#### What is expected:
Report each line of the entries below that includes "screenshot".

#### Raw data:
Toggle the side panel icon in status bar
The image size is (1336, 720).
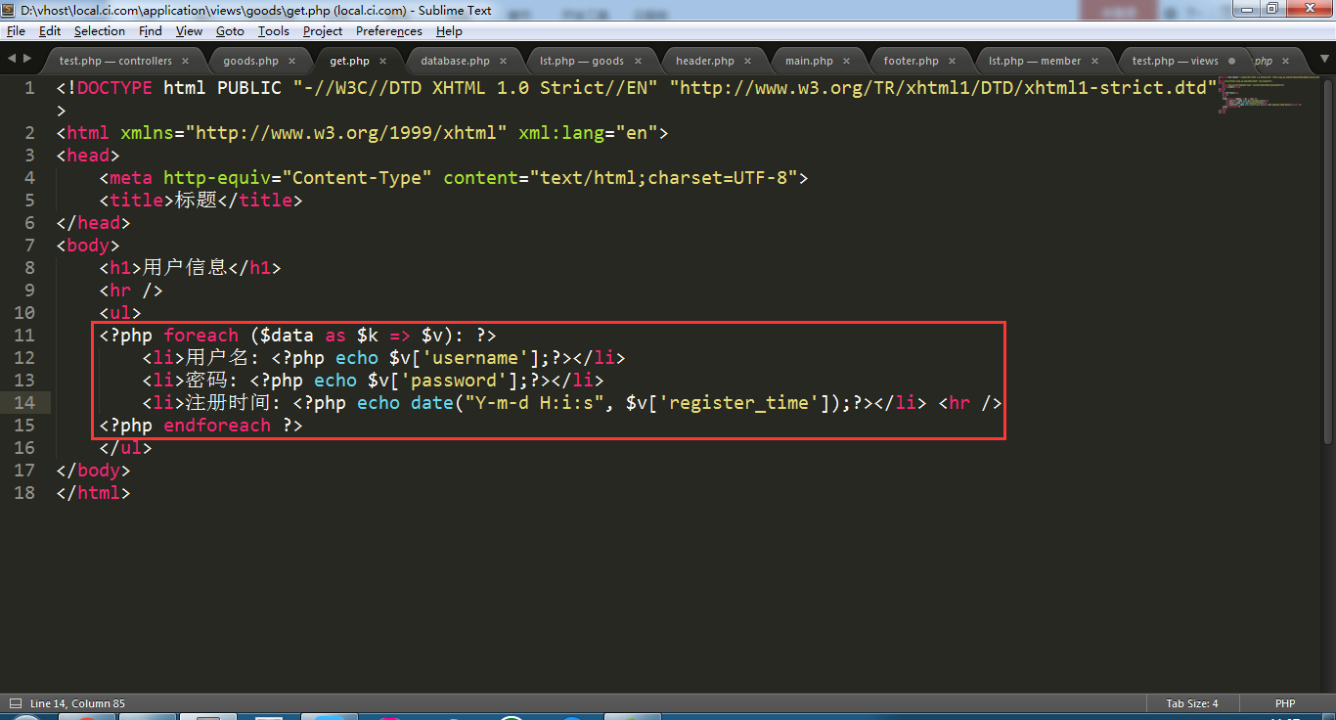(15, 703)
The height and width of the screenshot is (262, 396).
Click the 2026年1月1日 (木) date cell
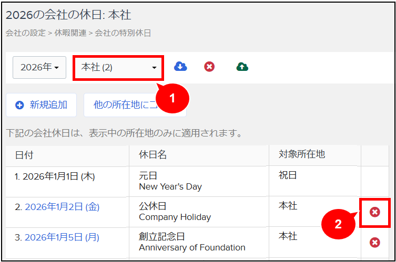(55, 176)
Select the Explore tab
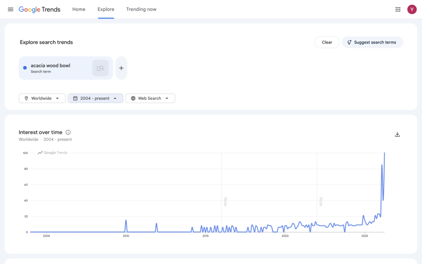The image size is (422, 264). click(106, 9)
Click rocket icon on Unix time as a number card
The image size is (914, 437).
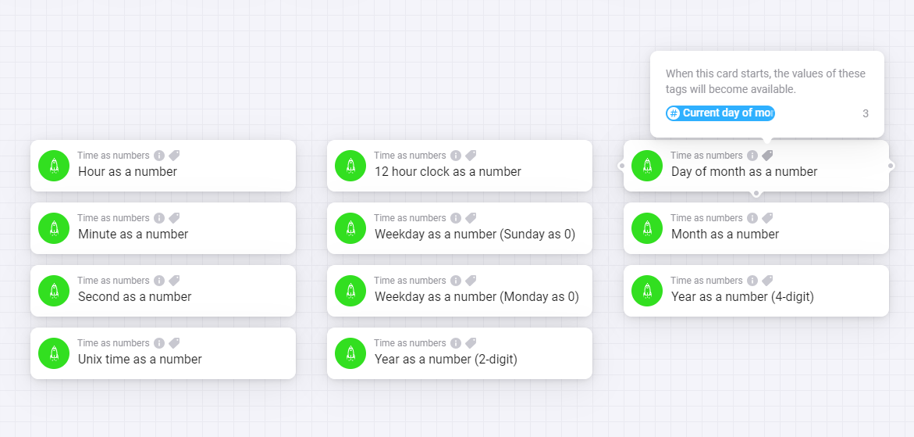(x=54, y=353)
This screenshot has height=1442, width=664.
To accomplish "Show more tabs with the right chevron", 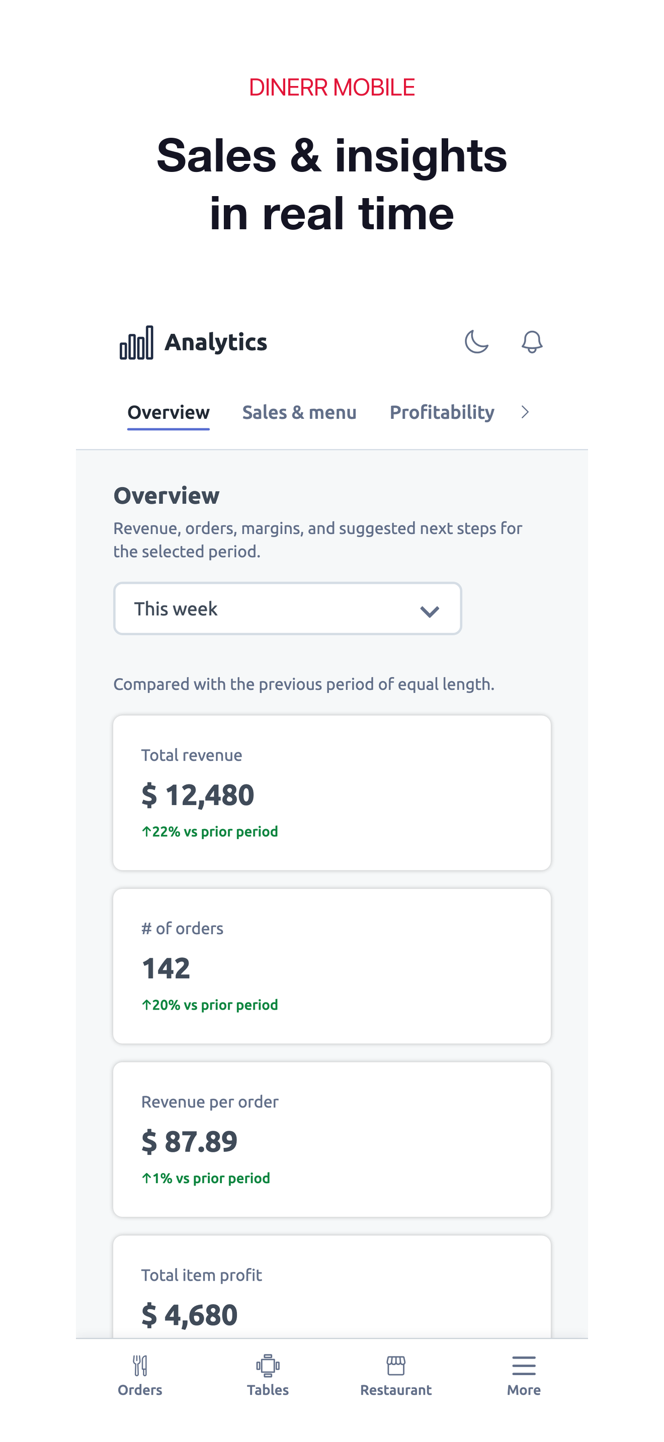I will [x=525, y=413].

#### Result of the exercise:
The height and width of the screenshot is (262, 396).
This screenshot has height=1442, width=664.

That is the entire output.